Being a Source of Inspiration
Redcross not only has a positive impact in his local community in New York, but he’s also been able to get his message of health and wellness out in the media, which is an important component.
“One of the important things when I do that is that it’s all about inspiration. I don’t believe in doom and gloom. No matter what, I see a silver lining in everything,” Redcross says.
“So, whenever I’m doing any of this stuff in the media, it’s important that people leave inspired and happier than they were when I first got there. I think everyone’s ready to hear a positive message. When you turn on the TV, unfortunately everything is negative … I don’t believe in negativity. And even when you talk about disease, I really feel it’s more dis-ease than an actual disease and a label.
I think the thing that’s important here is that we are talking about something like vitamin D. Vitamin D is so important, and guess what, your body makes it naturally … It’s really a pro-hormone, and that’s a pretty big deal … So, make sure you’re going out and getting tested, and getting tested regularly to make sure that that’s a part of your everyday habit and behavior to stay healthy and whole.”
While the death toll from COVID-19 in the U.S. has sharply declined since its peak in mid-April — declining from 2,666 deaths the week of June 13, 2020, to 906 deaths for the week of June 2012 — authorities predict a reemergence this fall.
We can significantly blunt any reemergence by optimizing our vitamin D levels, and this strategy is bound to be particularly important in African-American communities, nursing homes and other long-term care facilities.
To aid in this educational effort, I created two vitamin D reports — one comprehensive science report and one easy to digest summary for the layperson — both of which can be downloaded below. The first is more for health care professionals and those who doubt the science of the recommendation.
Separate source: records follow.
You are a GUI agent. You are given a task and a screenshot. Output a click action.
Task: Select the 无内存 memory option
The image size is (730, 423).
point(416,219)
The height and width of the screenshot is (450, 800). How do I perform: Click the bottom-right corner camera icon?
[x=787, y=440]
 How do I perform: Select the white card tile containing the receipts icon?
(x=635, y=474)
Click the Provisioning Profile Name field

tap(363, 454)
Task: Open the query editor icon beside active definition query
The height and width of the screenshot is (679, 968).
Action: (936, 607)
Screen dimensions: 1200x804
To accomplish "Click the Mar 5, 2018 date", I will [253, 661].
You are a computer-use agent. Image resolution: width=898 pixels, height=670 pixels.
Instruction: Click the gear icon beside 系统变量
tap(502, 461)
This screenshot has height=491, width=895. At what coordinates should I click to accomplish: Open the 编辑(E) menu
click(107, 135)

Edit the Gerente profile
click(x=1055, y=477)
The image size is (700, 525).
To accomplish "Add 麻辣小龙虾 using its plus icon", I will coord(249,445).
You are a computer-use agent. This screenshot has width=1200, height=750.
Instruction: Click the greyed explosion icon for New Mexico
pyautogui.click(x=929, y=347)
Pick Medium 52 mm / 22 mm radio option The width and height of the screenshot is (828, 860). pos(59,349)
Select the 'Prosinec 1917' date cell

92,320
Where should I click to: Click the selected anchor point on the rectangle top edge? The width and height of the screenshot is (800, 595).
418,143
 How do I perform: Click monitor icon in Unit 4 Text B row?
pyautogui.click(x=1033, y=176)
The second was specifically designed to give you the nuts and bolts of the message in an easy to share, highly readable format. We need an army to take this message to the public, especially those at greatest risk, the elderly and those with melanated skin. This document should help you to spread the message.
I urge everyone to share this information with your friends, family and community at large, so that we can minimize additional outbreaks. If you have a family member or know anyone that is in an assisted living facility, you could meet with the director of the program, share these reports and encourage them to get everyone tested or at least start them on vitamin D.
Additionally, you could talk to your Black friends, co-workers and those in your community — who are also at disproportionate risk — and provide them with important health information that could save many lives quicker than any vaccine program.
“It’s a must-read document, to be honest, just the way it’s laid out, for consumers, for my patients and that sort of thing. I love it and I appreciate you sharing that with me as well,” Redcross says. “Let’s continue to fight the good fight and know that this too shall pass.”